## YOUR OBJECTIVE
Look for "video" in each line of the entries, and return the matching lines.

## EXTRACTED ENTRIES

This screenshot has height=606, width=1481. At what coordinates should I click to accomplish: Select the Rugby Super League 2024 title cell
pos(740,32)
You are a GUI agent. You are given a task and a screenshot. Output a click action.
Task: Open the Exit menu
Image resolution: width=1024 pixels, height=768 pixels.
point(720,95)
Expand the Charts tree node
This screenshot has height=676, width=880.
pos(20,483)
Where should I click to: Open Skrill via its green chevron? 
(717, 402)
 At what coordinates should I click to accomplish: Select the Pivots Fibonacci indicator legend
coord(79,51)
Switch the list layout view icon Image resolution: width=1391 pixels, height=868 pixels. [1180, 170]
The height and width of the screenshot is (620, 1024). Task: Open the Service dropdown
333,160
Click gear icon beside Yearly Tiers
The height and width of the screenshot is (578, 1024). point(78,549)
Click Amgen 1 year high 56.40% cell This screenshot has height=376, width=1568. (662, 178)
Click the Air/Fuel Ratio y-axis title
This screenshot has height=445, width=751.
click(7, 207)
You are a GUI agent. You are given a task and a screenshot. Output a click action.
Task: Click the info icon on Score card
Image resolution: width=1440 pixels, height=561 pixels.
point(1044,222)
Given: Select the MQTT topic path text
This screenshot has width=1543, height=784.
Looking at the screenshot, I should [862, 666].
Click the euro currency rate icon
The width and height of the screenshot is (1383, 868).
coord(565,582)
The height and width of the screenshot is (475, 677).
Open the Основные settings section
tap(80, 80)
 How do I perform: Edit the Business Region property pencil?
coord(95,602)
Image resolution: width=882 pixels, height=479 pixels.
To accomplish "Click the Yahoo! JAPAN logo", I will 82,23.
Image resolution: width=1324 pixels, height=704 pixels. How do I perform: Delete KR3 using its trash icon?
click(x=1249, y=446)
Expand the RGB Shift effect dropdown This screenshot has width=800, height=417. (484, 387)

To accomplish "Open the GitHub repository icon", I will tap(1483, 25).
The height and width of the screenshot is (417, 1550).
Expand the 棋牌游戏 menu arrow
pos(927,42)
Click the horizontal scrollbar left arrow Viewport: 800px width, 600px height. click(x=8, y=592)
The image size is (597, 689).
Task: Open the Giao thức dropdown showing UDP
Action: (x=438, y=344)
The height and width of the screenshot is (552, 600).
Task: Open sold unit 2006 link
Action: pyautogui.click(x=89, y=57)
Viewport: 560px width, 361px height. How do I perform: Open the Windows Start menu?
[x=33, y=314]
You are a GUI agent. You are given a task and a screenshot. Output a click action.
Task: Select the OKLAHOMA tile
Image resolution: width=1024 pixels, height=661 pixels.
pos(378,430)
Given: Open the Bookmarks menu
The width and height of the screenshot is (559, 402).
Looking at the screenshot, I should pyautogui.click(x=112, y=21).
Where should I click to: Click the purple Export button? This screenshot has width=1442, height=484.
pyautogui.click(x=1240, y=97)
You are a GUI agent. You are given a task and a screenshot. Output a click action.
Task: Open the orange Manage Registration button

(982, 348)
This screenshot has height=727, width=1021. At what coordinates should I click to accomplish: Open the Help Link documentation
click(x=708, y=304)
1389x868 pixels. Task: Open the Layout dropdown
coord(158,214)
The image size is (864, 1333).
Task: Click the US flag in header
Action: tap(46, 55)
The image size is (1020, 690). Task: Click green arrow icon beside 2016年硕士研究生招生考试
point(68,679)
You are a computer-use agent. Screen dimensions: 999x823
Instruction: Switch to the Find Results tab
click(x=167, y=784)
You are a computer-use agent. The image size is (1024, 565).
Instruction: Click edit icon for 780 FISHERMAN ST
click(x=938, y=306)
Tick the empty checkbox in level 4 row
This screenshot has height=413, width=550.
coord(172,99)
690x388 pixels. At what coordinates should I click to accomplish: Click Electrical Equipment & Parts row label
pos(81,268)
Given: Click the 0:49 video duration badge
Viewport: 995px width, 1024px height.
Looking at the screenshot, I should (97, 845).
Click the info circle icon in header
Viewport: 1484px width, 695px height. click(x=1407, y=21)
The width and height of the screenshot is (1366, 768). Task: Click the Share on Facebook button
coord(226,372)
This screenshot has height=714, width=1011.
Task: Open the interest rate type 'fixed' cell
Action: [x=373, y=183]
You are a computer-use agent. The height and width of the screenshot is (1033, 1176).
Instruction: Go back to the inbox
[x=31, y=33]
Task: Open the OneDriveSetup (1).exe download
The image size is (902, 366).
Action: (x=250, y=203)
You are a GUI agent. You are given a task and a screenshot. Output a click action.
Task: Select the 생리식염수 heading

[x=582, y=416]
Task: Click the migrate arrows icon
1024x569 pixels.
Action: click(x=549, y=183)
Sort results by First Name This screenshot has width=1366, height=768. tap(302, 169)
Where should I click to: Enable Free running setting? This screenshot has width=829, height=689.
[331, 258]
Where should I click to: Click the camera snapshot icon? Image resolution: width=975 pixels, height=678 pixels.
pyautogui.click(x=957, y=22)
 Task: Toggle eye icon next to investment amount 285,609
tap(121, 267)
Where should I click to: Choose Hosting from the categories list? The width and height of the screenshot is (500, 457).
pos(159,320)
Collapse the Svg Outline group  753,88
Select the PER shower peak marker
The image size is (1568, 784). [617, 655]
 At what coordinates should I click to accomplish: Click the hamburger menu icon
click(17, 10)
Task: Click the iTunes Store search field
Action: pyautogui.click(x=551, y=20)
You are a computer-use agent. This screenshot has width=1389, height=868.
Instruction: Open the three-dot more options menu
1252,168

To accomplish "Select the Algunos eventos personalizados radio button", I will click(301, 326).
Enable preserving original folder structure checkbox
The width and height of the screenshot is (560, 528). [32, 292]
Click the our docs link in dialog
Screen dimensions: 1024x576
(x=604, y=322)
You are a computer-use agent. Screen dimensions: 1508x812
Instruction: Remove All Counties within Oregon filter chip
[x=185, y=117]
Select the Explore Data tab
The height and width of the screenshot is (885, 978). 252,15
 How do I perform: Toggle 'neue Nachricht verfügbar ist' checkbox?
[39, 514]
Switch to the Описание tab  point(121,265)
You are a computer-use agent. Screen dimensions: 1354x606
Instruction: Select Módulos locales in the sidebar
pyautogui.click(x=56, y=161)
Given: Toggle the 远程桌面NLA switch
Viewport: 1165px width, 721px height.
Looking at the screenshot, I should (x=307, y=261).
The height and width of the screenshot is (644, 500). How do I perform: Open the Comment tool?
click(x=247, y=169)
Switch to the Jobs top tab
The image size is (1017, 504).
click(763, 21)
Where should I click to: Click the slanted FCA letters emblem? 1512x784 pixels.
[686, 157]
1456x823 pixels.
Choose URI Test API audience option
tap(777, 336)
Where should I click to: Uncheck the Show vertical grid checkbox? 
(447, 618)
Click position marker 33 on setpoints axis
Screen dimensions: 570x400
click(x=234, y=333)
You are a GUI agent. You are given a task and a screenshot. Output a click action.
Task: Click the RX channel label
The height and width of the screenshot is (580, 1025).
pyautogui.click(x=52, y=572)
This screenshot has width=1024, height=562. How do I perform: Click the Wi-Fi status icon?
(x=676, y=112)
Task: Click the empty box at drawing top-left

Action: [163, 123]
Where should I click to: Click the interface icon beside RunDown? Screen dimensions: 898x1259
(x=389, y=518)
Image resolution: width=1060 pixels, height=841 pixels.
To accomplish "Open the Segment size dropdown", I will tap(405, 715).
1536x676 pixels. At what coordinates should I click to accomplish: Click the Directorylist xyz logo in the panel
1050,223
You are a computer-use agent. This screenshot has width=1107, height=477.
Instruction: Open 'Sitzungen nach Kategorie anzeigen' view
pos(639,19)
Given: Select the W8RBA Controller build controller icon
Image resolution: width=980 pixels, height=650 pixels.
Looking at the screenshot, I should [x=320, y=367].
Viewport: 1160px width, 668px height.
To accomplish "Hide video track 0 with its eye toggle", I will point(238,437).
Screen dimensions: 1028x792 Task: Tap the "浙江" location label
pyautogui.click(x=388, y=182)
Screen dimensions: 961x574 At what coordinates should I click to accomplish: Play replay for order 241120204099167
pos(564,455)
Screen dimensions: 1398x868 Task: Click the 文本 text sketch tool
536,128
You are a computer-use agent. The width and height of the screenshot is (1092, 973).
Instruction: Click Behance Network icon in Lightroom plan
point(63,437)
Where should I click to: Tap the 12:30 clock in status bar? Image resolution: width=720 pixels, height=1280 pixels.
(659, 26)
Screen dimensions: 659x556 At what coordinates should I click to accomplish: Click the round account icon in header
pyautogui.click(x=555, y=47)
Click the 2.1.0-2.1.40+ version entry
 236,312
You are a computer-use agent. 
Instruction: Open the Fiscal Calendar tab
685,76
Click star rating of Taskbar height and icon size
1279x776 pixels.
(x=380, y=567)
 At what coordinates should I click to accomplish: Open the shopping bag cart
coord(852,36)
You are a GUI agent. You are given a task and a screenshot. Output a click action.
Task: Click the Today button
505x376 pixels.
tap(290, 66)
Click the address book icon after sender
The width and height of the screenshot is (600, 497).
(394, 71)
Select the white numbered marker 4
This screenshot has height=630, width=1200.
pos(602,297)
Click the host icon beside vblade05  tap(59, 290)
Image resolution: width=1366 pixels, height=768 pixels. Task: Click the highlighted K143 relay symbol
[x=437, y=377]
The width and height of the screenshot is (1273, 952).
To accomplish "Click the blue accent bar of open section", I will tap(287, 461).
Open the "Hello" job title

## EXERCISE OUTPUT
Given: Click the 0:49 video duration badge
To accomplish "Hide video track 0 with its eye toggle", I will point(238,437).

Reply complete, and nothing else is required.